You can then just do:

line* array = malloc(number_of_elements * sizeof(*array));

Of course don't forget to also allocate memory for array.addr and array.inst.

Solution 2

For what you have described, You do not need to allocate memory for your struct, rather, you need to allocate memory for the members char *addr;, and char *inst;. If you want to have a single copy of that structure, the first section of code illustrates how to initialize, and assign values.
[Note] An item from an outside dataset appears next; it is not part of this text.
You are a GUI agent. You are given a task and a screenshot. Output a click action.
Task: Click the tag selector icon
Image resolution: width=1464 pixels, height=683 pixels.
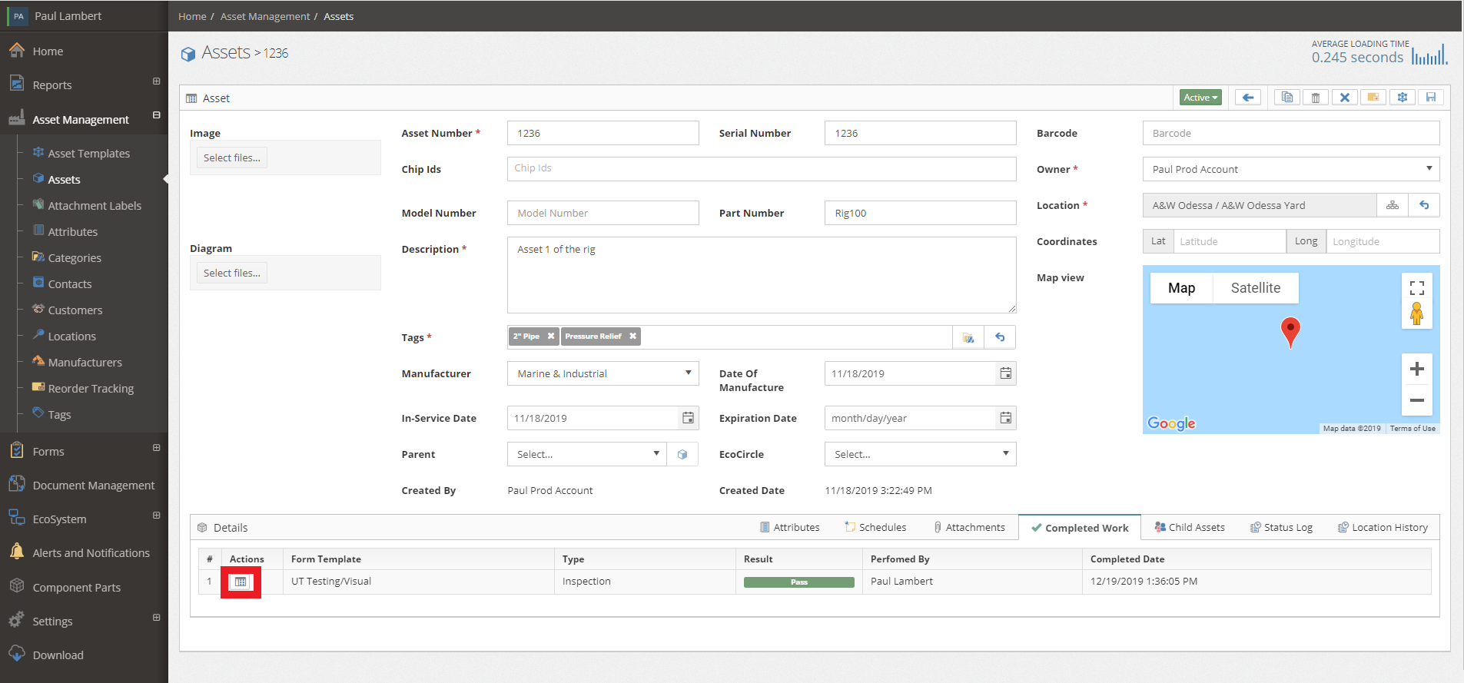(968, 337)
If you want an array, the second code example illustrates the differences.

This illustrates how to allocate memory for the members of a single struct line:

typedef struct
{
    char* addr;
    char* inst;
}LINE;
LINE line;  
int main(void)
{   
    strcpy(line.addr, "anystring"); //will fail
    line.addr = malloc(80);
    line.inst = malloc(80);
    strcpy(line.addr, "someString");//success;
    strcpy(line.inst, "someOtherString");//success;
}

For array of struct line...

typedef struct
{
    char* addr;
    char* inst;
}LINE;  //same struct definition
LINE line[10]; //but create an array of line here.
int main(void)
{   
    int i;
    for(i=0;i<10;i++)
    {
      line[i].addr = malloc(80);
      line[i].inst = malloc(80);
    }
    for(i=0;i<10;i++)
    {
        strcpy(line[i].addr, "someString");
        strcpy(line[i].inst, "someOtherString");
    }
    //when done, free memory
    for(i=0;i<10;i++)
    {
        free(line[i].addr);
        free(line[i].inst);
    }      
}

Added to address comment
Addressing the comment under this answer from @Adam Liss, the following code illustrates the following improvements using strdup(): 1) Uses only memory needed. 2) Performs memory creation and copy operations in one step, so the the following blocks:

for(i=0;i<10;i++)
{
  line[i].addr = malloc(80);
  line[i].inst = malloc(80);
}
for(i=0;i<10;i++)
{
    strcpy(line[i].addr, "someString");
    strcpy(line[i].inst, "someOtherString");
}

Become:

for(i=0;i<10;i++)
{
  line[i].addr = strdup("someString");
  line[i].inst = strdup("someOtherString");
}

One more note: Error handling was not included in examples above to avoid muddling up focus on the main concepts: But for the sake of completeness, because both malloc() and strdup() can fail, actual usage for each of these two functions, should include a test before using, eg:

Rather than

  line[i].addr = strdup("someString");
  line[i].inst = strdup("someOtherString");

The code should include

  line[i].addr = strdup("someString");
  if(!line[i].addr)
  {
      //error handling code here
  }
  line[i].inst = strdup("someOtherString");
  if(!line[i].inst)
  {
      //error handling code here
  }

91,020

o0tomato0o

Updated on July 09, 2022

Comments

o0tomato0o 6 months
I will read in two set of char* (or strings) using strtok, and since those two set of chars are related, (address : command\n) I decided to use a structure.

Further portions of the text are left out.